Segment Start: Records for the task
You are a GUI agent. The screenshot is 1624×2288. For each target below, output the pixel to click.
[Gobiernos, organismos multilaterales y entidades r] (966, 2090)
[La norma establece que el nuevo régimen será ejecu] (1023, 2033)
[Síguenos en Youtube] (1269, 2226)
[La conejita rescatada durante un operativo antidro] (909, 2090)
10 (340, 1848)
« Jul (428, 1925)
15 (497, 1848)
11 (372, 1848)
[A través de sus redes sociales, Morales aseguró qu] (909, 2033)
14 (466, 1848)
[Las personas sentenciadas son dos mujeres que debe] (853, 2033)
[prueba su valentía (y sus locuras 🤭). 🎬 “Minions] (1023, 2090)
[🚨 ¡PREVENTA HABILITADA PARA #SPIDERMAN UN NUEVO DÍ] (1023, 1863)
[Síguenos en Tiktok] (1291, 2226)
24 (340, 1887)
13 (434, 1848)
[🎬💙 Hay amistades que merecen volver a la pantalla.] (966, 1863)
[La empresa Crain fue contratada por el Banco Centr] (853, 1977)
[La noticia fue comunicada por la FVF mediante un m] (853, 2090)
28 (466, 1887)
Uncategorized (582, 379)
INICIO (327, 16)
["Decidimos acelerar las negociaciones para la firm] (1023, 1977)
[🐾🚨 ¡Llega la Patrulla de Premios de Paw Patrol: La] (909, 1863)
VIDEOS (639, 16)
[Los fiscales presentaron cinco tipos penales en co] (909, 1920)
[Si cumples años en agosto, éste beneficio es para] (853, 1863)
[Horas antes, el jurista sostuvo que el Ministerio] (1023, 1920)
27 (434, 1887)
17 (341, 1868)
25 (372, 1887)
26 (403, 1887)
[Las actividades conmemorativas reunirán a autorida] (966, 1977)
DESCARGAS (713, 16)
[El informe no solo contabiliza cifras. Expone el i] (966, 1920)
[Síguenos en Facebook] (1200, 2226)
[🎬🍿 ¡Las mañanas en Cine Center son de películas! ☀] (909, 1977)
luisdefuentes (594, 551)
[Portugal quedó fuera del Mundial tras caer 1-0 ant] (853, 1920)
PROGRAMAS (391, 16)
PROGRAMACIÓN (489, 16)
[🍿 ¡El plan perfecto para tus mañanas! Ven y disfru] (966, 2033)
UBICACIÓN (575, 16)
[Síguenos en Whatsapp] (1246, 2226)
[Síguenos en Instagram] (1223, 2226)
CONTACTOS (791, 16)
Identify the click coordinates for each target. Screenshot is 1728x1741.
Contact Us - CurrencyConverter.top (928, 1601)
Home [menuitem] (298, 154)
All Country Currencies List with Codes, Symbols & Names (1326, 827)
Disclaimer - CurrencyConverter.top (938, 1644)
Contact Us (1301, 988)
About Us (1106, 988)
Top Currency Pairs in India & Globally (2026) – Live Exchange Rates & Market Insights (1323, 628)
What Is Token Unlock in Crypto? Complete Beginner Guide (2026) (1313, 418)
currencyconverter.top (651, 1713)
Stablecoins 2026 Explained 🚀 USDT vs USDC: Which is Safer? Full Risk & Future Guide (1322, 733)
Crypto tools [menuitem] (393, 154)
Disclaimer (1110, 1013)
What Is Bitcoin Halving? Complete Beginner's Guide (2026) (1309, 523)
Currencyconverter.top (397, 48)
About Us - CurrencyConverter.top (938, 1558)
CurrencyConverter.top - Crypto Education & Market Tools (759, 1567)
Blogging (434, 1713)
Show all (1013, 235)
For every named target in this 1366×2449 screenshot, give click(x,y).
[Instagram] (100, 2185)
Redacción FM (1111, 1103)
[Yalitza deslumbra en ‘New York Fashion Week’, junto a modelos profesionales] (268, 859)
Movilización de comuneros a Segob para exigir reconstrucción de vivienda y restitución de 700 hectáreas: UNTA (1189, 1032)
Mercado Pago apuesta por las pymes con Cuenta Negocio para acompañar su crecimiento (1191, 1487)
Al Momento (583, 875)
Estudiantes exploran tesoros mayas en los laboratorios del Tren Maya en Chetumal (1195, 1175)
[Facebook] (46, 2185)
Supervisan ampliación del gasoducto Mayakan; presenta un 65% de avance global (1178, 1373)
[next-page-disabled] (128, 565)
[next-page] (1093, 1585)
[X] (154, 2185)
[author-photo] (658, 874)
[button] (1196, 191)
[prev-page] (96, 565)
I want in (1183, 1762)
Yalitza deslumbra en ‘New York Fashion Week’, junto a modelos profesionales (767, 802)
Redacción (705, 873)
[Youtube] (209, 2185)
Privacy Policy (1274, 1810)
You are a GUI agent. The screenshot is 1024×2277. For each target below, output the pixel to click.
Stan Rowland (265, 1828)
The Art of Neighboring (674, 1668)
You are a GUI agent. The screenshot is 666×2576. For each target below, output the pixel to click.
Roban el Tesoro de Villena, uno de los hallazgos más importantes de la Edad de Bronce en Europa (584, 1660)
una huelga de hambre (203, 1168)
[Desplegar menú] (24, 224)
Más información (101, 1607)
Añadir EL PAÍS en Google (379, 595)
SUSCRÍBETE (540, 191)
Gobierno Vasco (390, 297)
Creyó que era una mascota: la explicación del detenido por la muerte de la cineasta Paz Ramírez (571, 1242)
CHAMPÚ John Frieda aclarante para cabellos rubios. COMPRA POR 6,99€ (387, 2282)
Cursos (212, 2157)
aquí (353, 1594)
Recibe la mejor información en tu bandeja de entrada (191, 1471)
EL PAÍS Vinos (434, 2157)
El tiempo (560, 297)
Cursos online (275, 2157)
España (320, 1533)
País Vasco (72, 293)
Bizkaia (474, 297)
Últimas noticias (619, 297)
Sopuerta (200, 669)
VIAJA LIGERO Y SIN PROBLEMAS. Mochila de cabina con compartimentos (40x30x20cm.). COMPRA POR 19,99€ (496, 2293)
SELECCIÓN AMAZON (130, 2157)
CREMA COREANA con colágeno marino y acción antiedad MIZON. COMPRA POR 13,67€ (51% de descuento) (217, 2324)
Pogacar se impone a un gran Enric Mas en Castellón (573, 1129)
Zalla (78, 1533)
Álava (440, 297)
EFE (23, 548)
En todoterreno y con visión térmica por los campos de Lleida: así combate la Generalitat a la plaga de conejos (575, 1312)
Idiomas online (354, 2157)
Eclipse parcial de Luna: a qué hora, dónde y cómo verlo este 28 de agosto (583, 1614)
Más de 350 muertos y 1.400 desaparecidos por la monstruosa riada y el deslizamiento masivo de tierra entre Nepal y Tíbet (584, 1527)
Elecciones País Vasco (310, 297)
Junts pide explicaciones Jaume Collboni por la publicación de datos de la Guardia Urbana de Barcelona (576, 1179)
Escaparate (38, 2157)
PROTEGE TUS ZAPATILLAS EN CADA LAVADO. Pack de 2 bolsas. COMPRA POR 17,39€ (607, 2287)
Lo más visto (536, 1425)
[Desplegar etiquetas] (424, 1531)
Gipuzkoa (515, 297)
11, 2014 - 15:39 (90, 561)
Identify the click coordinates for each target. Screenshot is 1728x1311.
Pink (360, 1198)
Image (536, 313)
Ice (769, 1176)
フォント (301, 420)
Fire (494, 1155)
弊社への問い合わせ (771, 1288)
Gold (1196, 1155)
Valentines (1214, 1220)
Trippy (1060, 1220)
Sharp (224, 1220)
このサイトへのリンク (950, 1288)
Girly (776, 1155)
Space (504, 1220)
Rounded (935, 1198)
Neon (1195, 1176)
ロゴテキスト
Segment End: Records for the task
* [Exercise] Keeping each line intact, set down the entire listing once more.

* [Solution to the problem]
You are a GUI agent. The screenshot is 1624×2288. For each target below, output the pixel to click.
[Gobiernos, organismos multilaterales y entidades r] (966, 2090)
[La norma establece que el nuevo régimen será ejecu] (1023, 2033)
[Síguenos en Youtube] (1269, 2226)
[La conejita rescatada durante un operativo antidro] (909, 2090)
10 (340, 1848)
« Jul (428, 1925)
15 (497, 1848)
11 (372, 1848)
[A través de sus redes sociales, Morales aseguró qu] (909, 2033)
14 (466, 1848)
[Las personas sentenciadas son dos mujeres que debe] (853, 2033)
[prueba su valentía (y sus locuras 🤭). 🎬 “Minions] (1023, 2090)
[🚨 ¡PREVENTA HABILITADA PARA #SPIDERMAN UN NUEVO DÍ] (1023, 1863)
[Síguenos en Tiktok] (1291, 2226)
24 (340, 1887)
13 (434, 1848)
[🎬💙 Hay amistades que merecen volver a la pantalla.] (966, 1863)
[La empresa Crain fue contratada por el Banco Centr] (853, 1977)
[La noticia fue comunicada por la FVF mediante un m] (853, 2090)
28 (466, 1887)
Uncategorized (582, 379)
INICIO (327, 16)
["Decidimos acelerar las negociaciones para la firm] (1023, 1977)
[🐾🚨 ¡Llega la Patrulla de Premios de Paw Patrol: La] (909, 1863)
VIDEOS (639, 16)
[Los fiscales presentaron cinco tipos penales en co] (909, 1920)
[Si cumples años en agosto, éste beneficio es para] (853, 1863)
[Horas antes, el jurista sostuvo que el Ministerio] (1023, 1920)
27 (434, 1887)
17 (341, 1868)
25 (372, 1887)
26 (403, 1887)
[Las actividades conmemorativas reunirán a autorida] (966, 1977)
DESCARGAS (713, 16)
[El informe no solo contabiliza cifras. Expone el i] (966, 1920)
[Síguenos en Facebook] (1200, 2226)
[🎬🍿 ¡Las mañanas en Cine Center son de películas! ☀] (909, 1977)
luisdefuentes (594, 551)
[Portugal quedó fuera del Mundial tras caer 1-0 ant] (853, 1920)
PROGRAMAS (391, 16)
PROGRAMACIÓN (489, 16)
[🍿 ¡El plan perfecto para tus mañanas! Ven y disfru] (966, 2033)
UBICACIÓN (575, 16)
[Síguenos en Whatsapp] (1246, 2226)
[Síguenos en Instagram] (1223, 2226)
CONTACTOS (791, 16)
Identify the click coordinates for each target. Screenshot is 1728x1741.
Contact Us - CurrencyConverter.top (928, 1601)
Home [menuitem] (298, 154)
All Country Currencies List with Codes, Symbols & Names (1326, 827)
Disclaimer - CurrencyConverter.top (938, 1644)
Contact Us (1301, 988)
About Us (1106, 988)
Top Currency Pairs in India & Globally (2026) – Live Exchange Rates & Market Insights (1323, 628)
What Is Token Unlock in Crypto? Complete Beginner Guide (2026) (1313, 418)
currencyconverter.top (651, 1713)
Stablecoins 2026 Explained 🚀 USDT vs USDC: Which is Safer? Full Risk & Future Guide (1322, 733)
Crypto tools [menuitem] (393, 154)
Disclaimer (1110, 1013)
What Is Bitcoin Halving? Complete Beginner's Guide (2026) (1309, 523)
Currencyconverter.top (397, 48)
About Us - CurrencyConverter.top (938, 1558)
CurrencyConverter.top - Crypto Education & Market Tools (759, 1567)
Blogging (434, 1713)
Show all (1013, 235)
For every named target in this 1366×2449 screenshot, give click(x,y).
[Instagram] (100, 2185)
Redacción FM (1111, 1103)
[Yalitza deslumbra en ‘New York Fashion Week’, junto a modelos profesionales] (268, 859)
Movilización de comuneros a Segob para exigir reconstrucción de vivienda y restitución de 700 hectáreas: UNTA (1189, 1032)
Mercado Pago apuesta por las pymes con Cuenta Negocio para acompañar su crecimiento (1191, 1487)
Al Momento (583, 875)
Estudiantes exploran tesoros mayas en los laboratorios del Tren Maya en Chetumal (1195, 1175)
[Facebook] (46, 2185)
Supervisan ampliación del gasoducto Mayakan; presenta un 65% de avance global (1178, 1373)
[next-page-disabled] (128, 565)
[next-page] (1093, 1585)
[X] (154, 2185)
[author-photo] (658, 874)
[button] (1196, 191)
[prev-page] (96, 565)
I want in (1183, 1762)
Yalitza deslumbra en ‘New York Fashion Week’, junto a modelos profesionales (767, 802)
Redacción (705, 873)
[Youtube] (209, 2185)
Privacy Policy (1274, 1810)
You are a GUI agent. The screenshot is 1024×2277. For each target below, output the pixel to click.
Stan Rowland (265, 1828)
The Art of Neighboring (674, 1668)
You are a GUI agent. The screenshot is 666×2576. For each target below, output the pixel to click.
Roban el Tesoro de Villena, uno de los hallazgos más importantes de la Edad de Bronce en Europa (584, 1660)
una huelga de hambre (203, 1168)
[Desplegar menú] (24, 224)
Más información (101, 1607)
Añadir EL PAÍS en Google (379, 595)
SUSCRÍBETE (540, 191)
Gobierno Vasco (390, 297)
Creyó que era una mascota: la explicación del detenido por la muerte de la cineasta Paz Ramírez (571, 1242)
CHAMPÚ John Frieda aclarante para cabellos rubios. COMPRA POR 6,99€ (387, 2282)
Cursos (212, 2157)
aquí (353, 1594)
Recibe la mejor información en tu bandeja de entrada (191, 1471)
EL PAÍS Vinos (434, 2157)
El tiempo (560, 297)
Cursos online (275, 2157)
España (320, 1533)
País Vasco (72, 293)
Bizkaia (474, 297)
Últimas noticias (619, 297)
Sopuerta (200, 669)
VIAJA LIGERO Y SIN PROBLEMAS. Mochila de cabina con compartimentos (40x30x20cm.). COMPRA POR 19,99€ (496, 2293)
SELECCIÓN AMAZON (130, 2157)
CREMA COREANA con colágeno marino y acción antiedad MIZON. COMPRA POR 13,67€ (51% de descuento) (217, 2324)
Pogacar se impone a un gran Enric Mas en Castellón (573, 1129)
Zalla (78, 1533)
Álava (440, 297)
EFE (23, 548)
En todoterreno y con visión térmica por los campos de Lleida: así combate la Generalitat a la plaga de conejos (575, 1312)
Idiomas online (354, 2157)
Eclipse parcial de Luna: a qué hora, dónde y cómo verlo este 28 de agosto (583, 1614)
Más de 350 muertos y 1.400 desaparecidos por la monstruosa riada y el deslizamiento masivo de tierra entre Nepal y Tíbet (584, 1527)
Elecciones País Vasco (310, 297)
Junts pide explicaciones Jaume Collboni por la publicación de datos de la Guardia Urbana de Barcelona (576, 1179)
Escaparate (38, 2157)
PROTEGE TUS ZAPATILLAS EN CADA LAVADO. Pack de 2 bolsas. COMPRA POR 17,39€ (607, 2287)
Lo más visto (536, 1425)
[Desplegar etiquetas] (424, 1531)
Gipuzkoa (515, 297)
11, 2014 - 15:39 (90, 561)
Identify the click coordinates for each target. Screenshot is 1728x1311.
Pink (360, 1198)
Image (536, 313)
Ice (769, 1176)
フォント (301, 420)
Fire (494, 1155)
弊社への問い合わせ (771, 1288)
Gold (1196, 1155)
Valentines (1214, 1220)
Trippy (1060, 1220)
Sharp (224, 1220)
このサイトへのリンク (950, 1288)
Girly (776, 1155)
Space (504, 1220)
Rounded (935, 1198)
Neon (1195, 1176)
ロゴテキスト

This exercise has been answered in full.